Soon I Will Be Invincible by Austin Grossman
Rating: 4 of 5 stars
Recommendation: yes, if you like super hero stories
Review: This book was recommended to me by my
siblings, and I thoroughly enjoyed it. It’s a superhero story with a little
more depth than I usually see in movies. Contrary to most of the superhero stories
I’m familiar with, the good guys and the bad guys are presented as complex
characters with faults and gifts, which is refreshing. Grossman does an
excellent job as well of creating a fascinating superhero world that highlights
the often undiscussed aspects of being a superhero/villain – mainly the Public
Relations aspect. To be honest, the villain was my favorite character. Despite the fact that he failed at every super villain world take-over attempt ever conceived
from hijacking the moon, to nanobots, he continues to persevere and take over
the world just one last time. You got to admire that diligence.
The Tyranny of Metrics by Jerry Z. Muller
Rating: 4 of 5 stars
Recommendation: yes, especially for those who use
metrics to make decisions
Review: The point of this book can pretty much be
summed up by saying that metrics are largely overused and relied upon and should
not substitute for professional judgement. Muller talks about how many
organizations from healthcare, to business, to government have become fixated
on measurements, trying to justify their decisions with supposedly “objective”

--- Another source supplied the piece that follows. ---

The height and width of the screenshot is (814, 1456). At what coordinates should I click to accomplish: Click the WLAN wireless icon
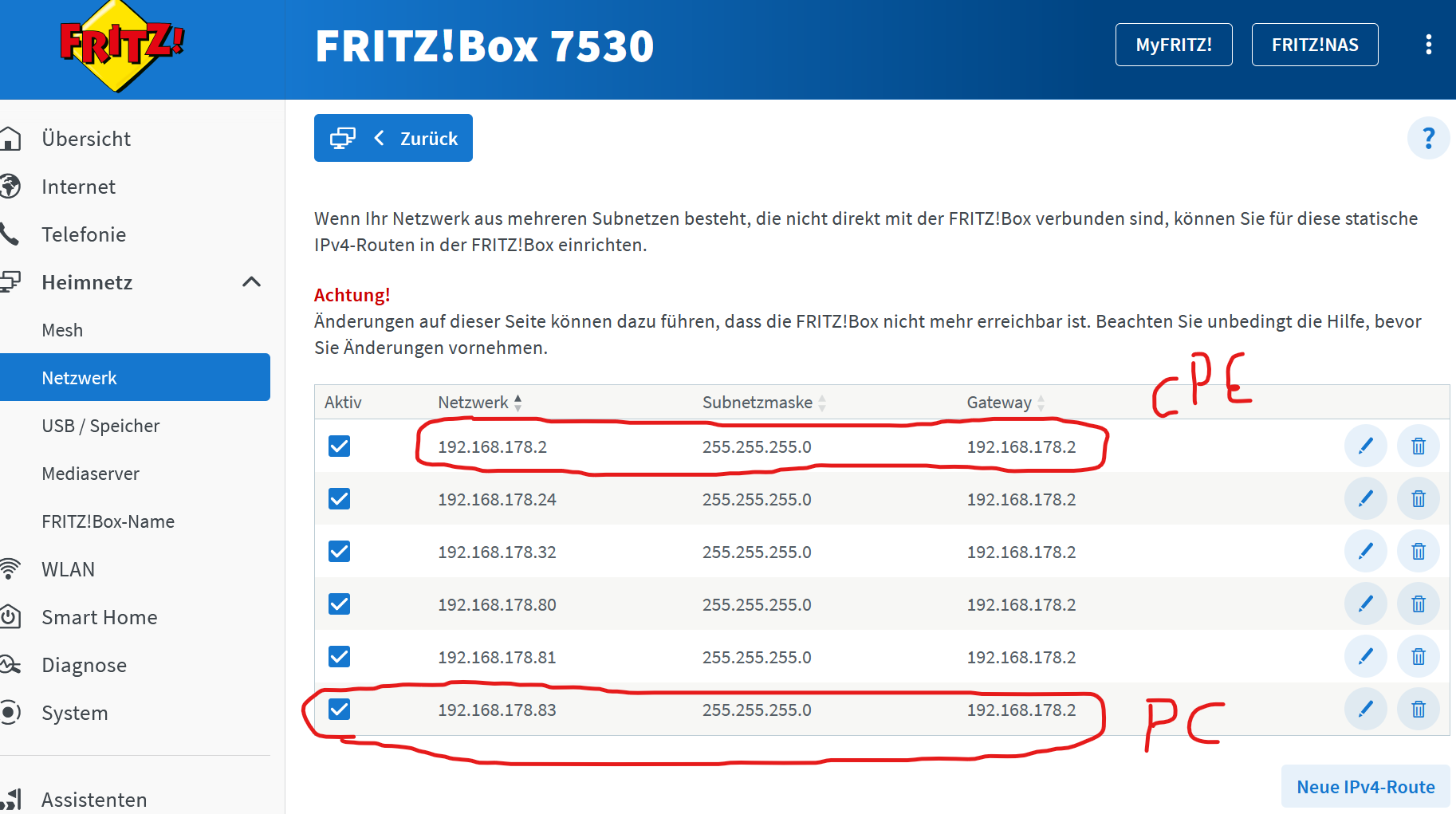point(10,568)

numbers as institutional trust has declined. He discusses how whenever performance metrics are tied to compensation
the inevitable result is the gaming of the metrics. He presents examples from
police departments that downgrade crimes in their precincts to meet metric
goals, to teachers that teach to the tests instead of educating their students,
and surgeons who won’t operate on especially complicated cases for fear of
reducing their success rates. He particularly notes that in mission-focused
organizations pay-for-performance schemes can be detrimental. Working in a
mission-focused organization that has a pay-for-performance system, I can say
that this sounds about right. I highly encourage anyone who works with metrics
or data to read this book and make sure that the metrics that you use are
value-adding, haven’t been gamed, and are combined with professional judgement.
What if? Serious Scientific Answers to Absurd Hypothetical
Questions by Randall Monroe
Rating: 5 of 5 stars
Recommendation: yes!
Review: This book was actually a gift from my sister-in-law
to my husband for his birthday, so it’s one of the few books that he read
before I did. Muller is a cartoonist from the popular webcomic xkdc. This book
is a compilation of extended blogposts where he answers absurd questions from
readers, and it strikes that awesome balance between being both entertaining
and funny and informative. Some of my favorite questions were “What if everyone
on Earth pointed a laser pointer at the same spot on the moon?” and “What if
you drained all of Earth’s oceans and dumped the water on top of the Curiosity
rover on Mars?” and “How many Lego bricks would it take to build a bridge
capable of carrying traffic from London to New York?” A lot of the answers end
up with the world being destroyed somehow, and I loved the little cartoons that
punctuated his jokes. I read the paper copy of this one, which I highly
recommend so you can enjoy the visuals as well as the text.
Mommy Corner
We had fun playing on Grandpa's ATV at his cabin. Note: Maya didn't actually ride with us. She just hopped on for the picture. Maybe next time! Chloe and Dan had fun too. Chloe got to spend some time with her newest cousin in Utah. Between our trip and the COVID-19 case shutdown, the girls only went to school for 3 days in August. Looks like they did have when they were there, though.